В перемену Илька не ходил никуда, сидел за своей партой. Федюнька и Венька выбежали во двор и вскоре прибежали покрасневшие, облепленные снегом.
— У-ух-х!.. — дрожали они. — Буран стал еще сильнее.
— Приехали зачем-то оленеводы, — добавил Федюнька. — Целых три нарты.
Пришел учитель и привел еще одного ученика — крупного паренька в черных тобоках, подстриженного «под горшок».
— В классе у нас будет еще один ученик. Зовут его Федей… — Учитель держал мальчика за плечи. Но тот тихо поправил: «Зовут Педей». — Как, как? Педей? А-а, не Федей, а Педей. Он сын оленевода, поэтому опоздал. А привел его отец вместе с Романом Ивановичем… Куда же я посажу тебя, Педя?.. Вот сюда, пожалуй. Потеснятся двое — ничего. — И посадил Педю за парту перед Венькой. Дал ему тетрадь в клетку и карандаш. Мальчик удивленно вскинул черные густые брови и стал в руках вертеть карандаш.
Все в классе уставились на новичка, на его волосы, на тобоки, на плотную спину, обтянутую голубой рубахой без пояса.
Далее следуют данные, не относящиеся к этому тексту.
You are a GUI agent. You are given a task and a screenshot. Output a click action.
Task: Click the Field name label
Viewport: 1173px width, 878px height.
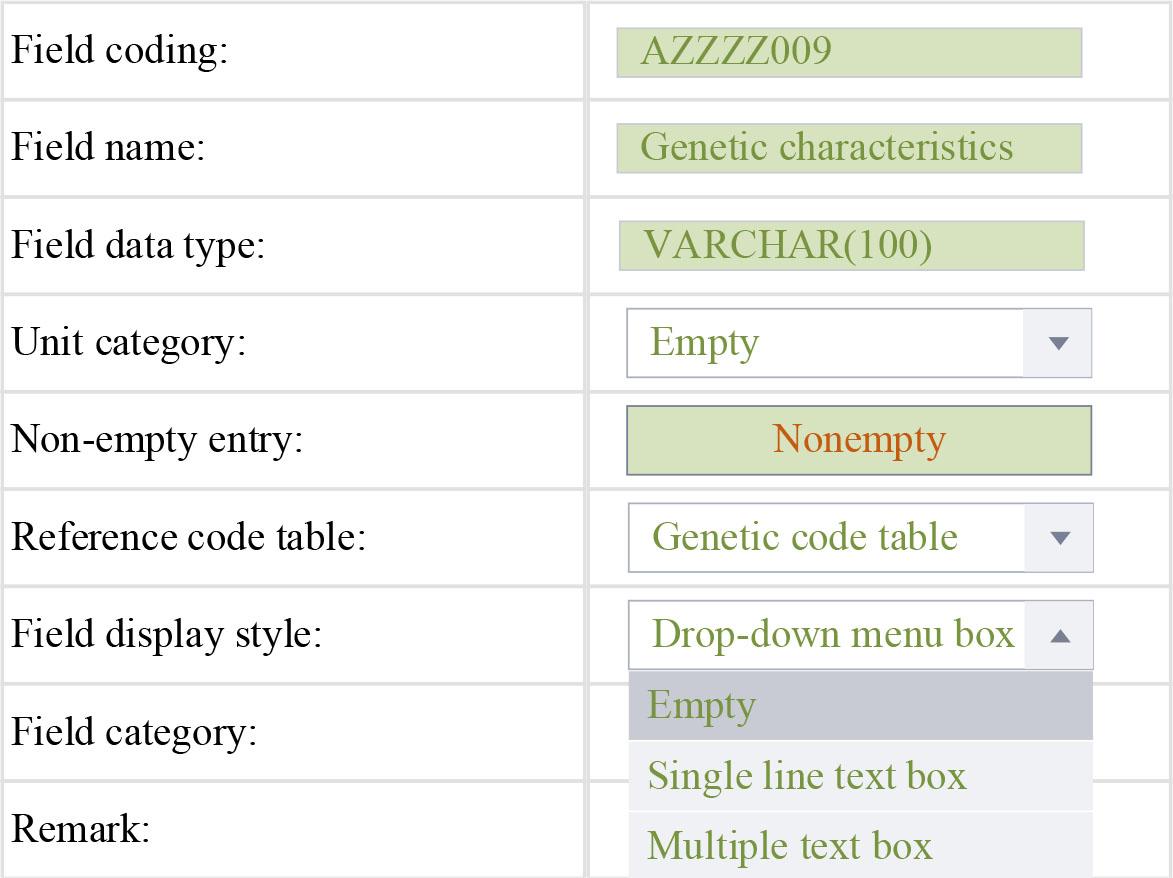[108, 148]
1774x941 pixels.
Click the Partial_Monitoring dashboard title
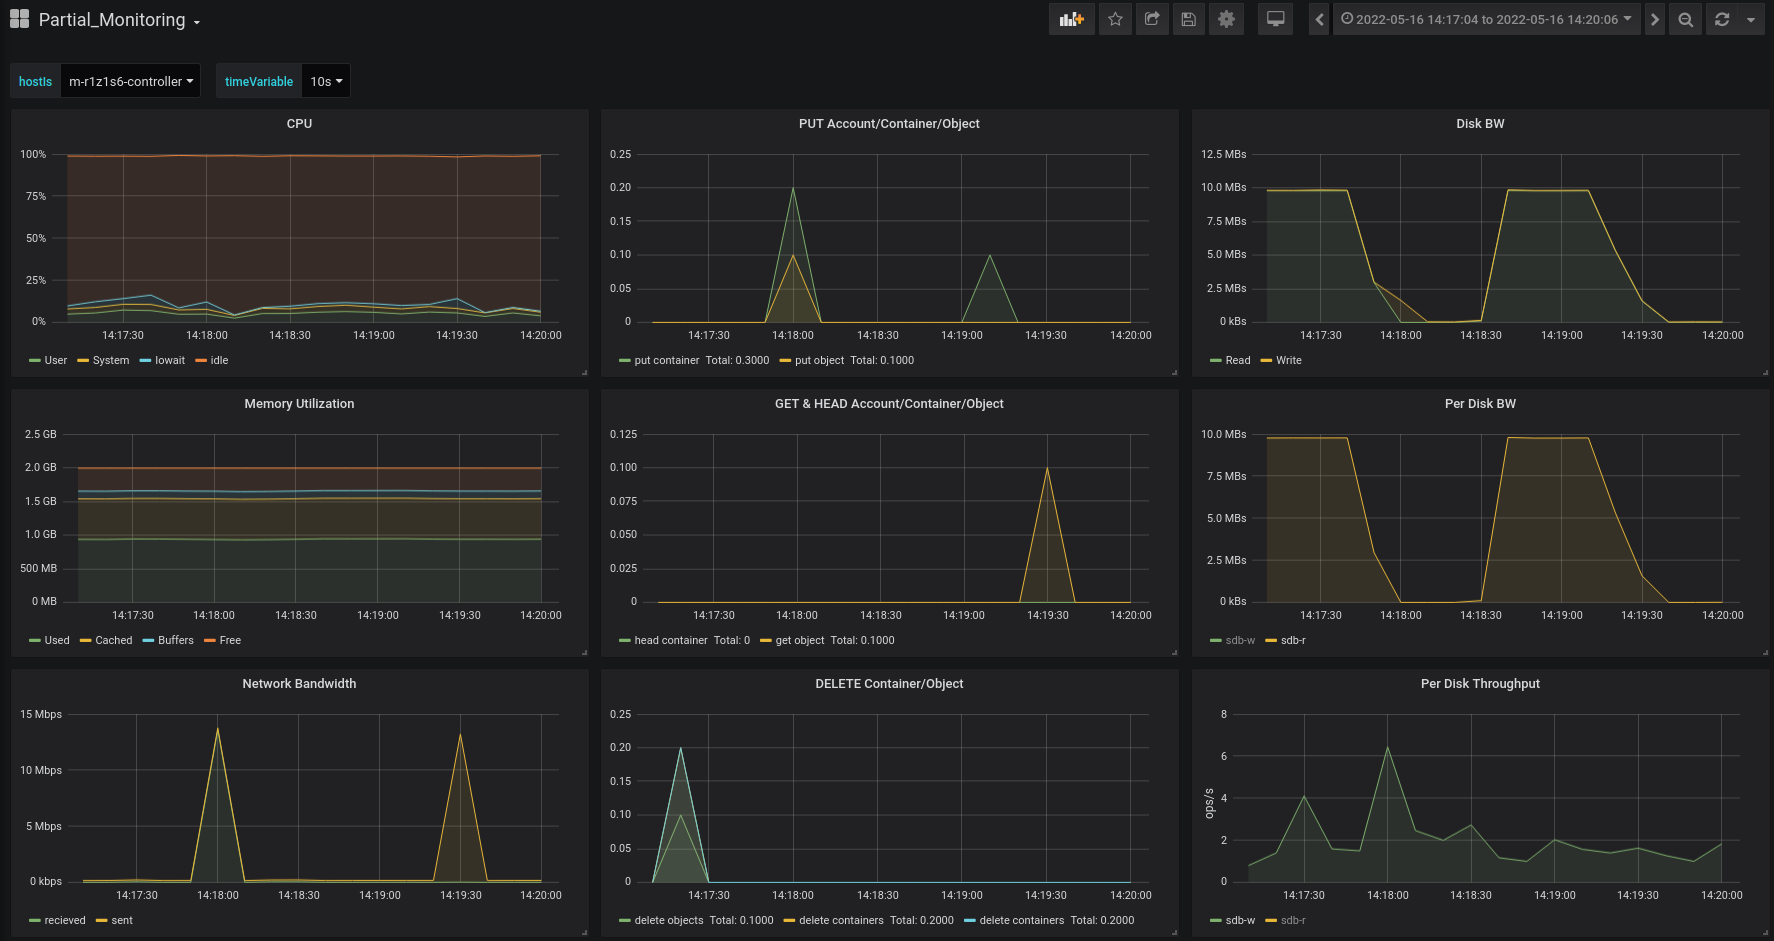tap(112, 20)
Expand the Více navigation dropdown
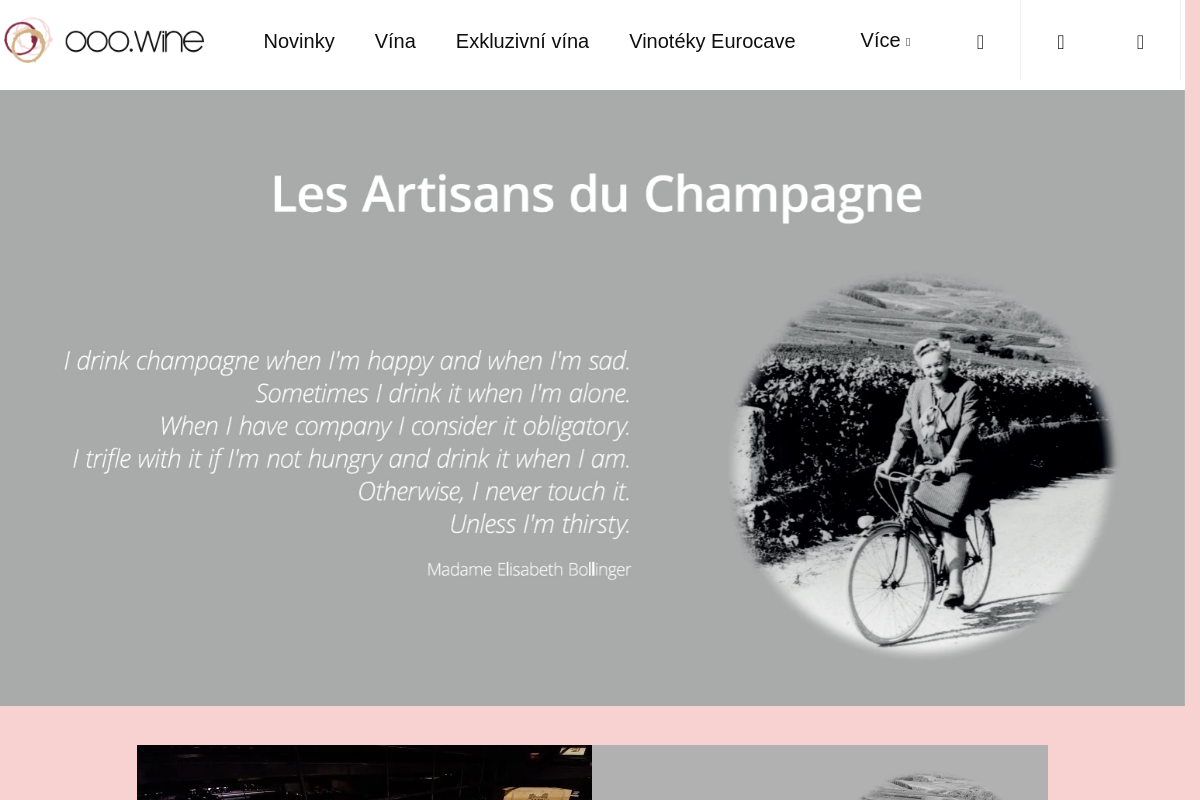This screenshot has height=800, width=1200. point(880,41)
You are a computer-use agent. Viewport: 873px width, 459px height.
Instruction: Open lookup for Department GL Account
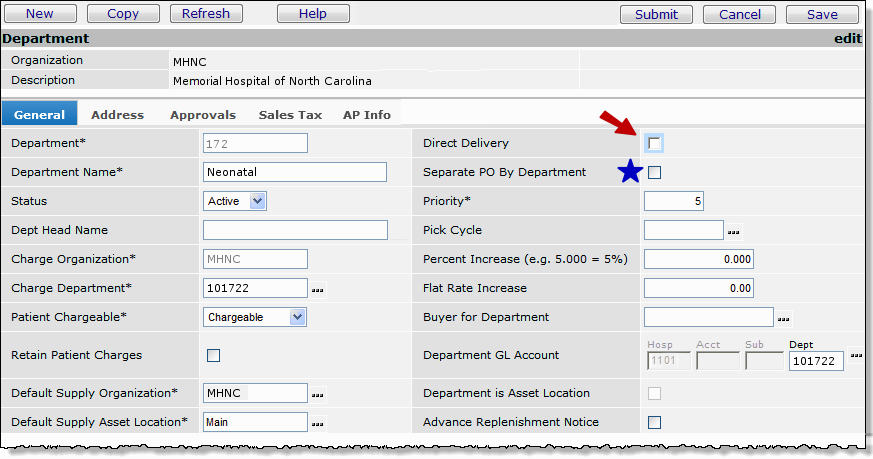click(x=856, y=356)
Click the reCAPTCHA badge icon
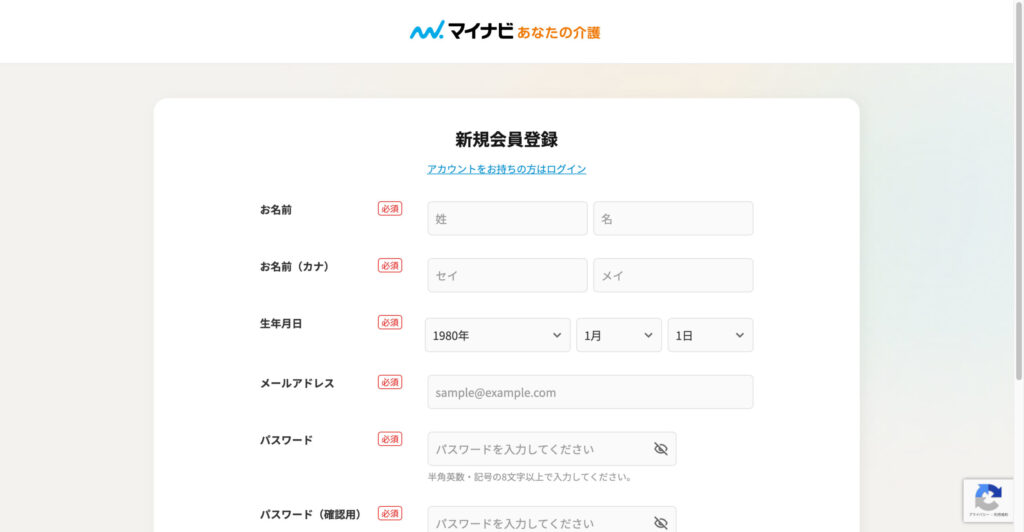 click(988, 497)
— Педя… Педька… — прыскали вокруг ребята.
Маленький Федюнька теребил Ильку:
— Мне совсем не видно учителя.
— Тихо, тихо. — Яков Владимирович заметил, как осторожно открывается дверь. — Кто там?
Ученики повернулись назад. Дверь приоткрылась, и в класс просунулась голова без капюшона. Она походила на Педькину, а ниже еще одна голова, только в капюшоне и, видать, женская.
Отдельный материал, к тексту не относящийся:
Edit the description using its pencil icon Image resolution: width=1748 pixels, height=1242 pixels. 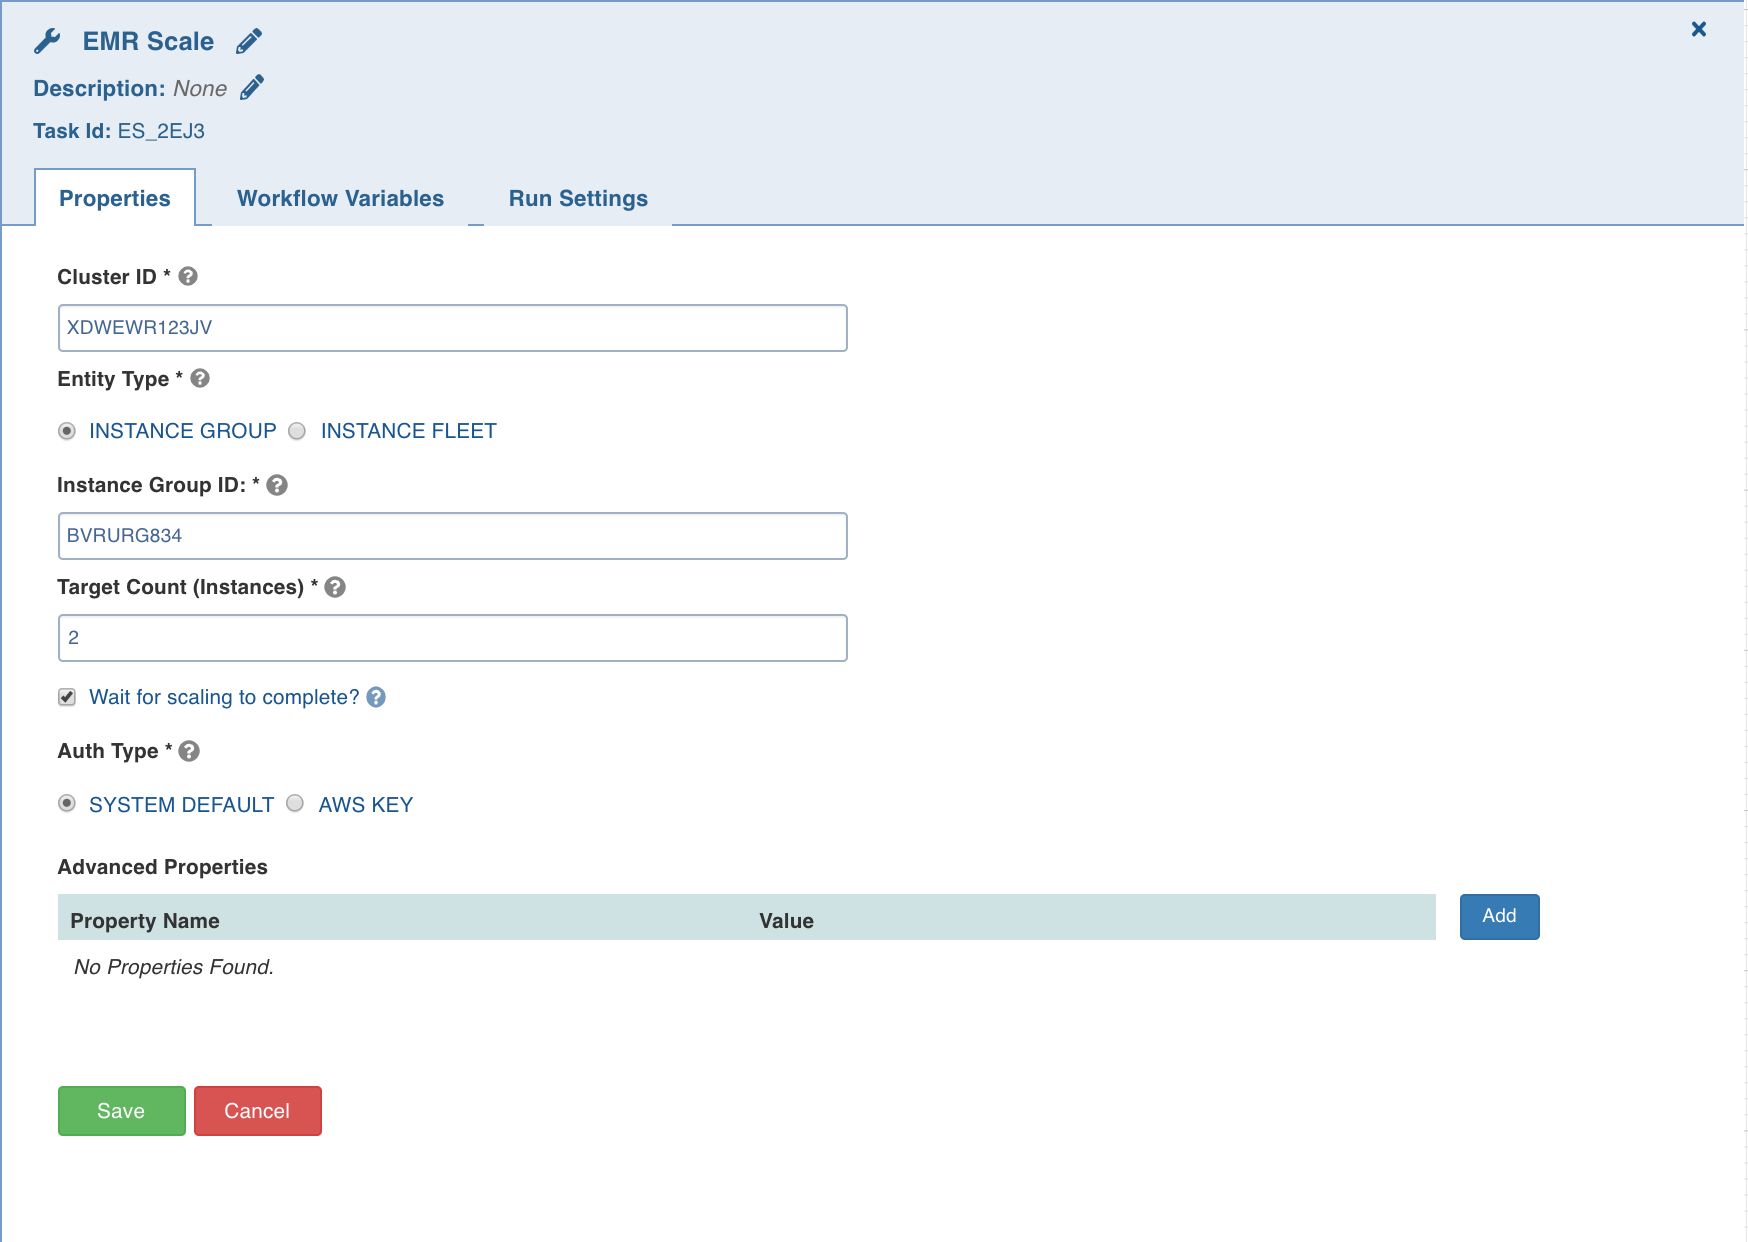(x=252, y=88)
— Педька, ты живой? Где ты? — сказал мужчина и удивился. — О-о, ребятишек-то сколь!..
— Я здесь! Учусь!.. — дрожащим голосом ответил Педька и встал, потом увидел мать, сел и захныкал.
Женщина за дверями простонала:
— Пропадешь ведь!
Весь класс засмеялся, а Яков Владимирович, чуть улыбнувшись, строго сказал:
— Не пропадет? Закройте дверь, не мешайте…
Педька оказался смышленым — стал писать ровнее и называть правильно буквы. Тогда Яков Владимирович вызвал его для счета. Учитель объяснил принцип счета и велел отложить единицу. Он отложил быстро. Потом Педька записал мелом единицу на доске.
— Молодец, — сказал учитель и попросил мальчика найти на счетах «два» — «кык» и тоже записать.
Педька нашел двойку быстро, но не мог записать — не запомнил. Тогда Яков Владимирович подал ему его тетрадку и велел посмотреть. Он нашел и записал цифру два, потом три, и четыре, и пять — до семи, сколько успели выучить. И опять Педьку похвалил учитель.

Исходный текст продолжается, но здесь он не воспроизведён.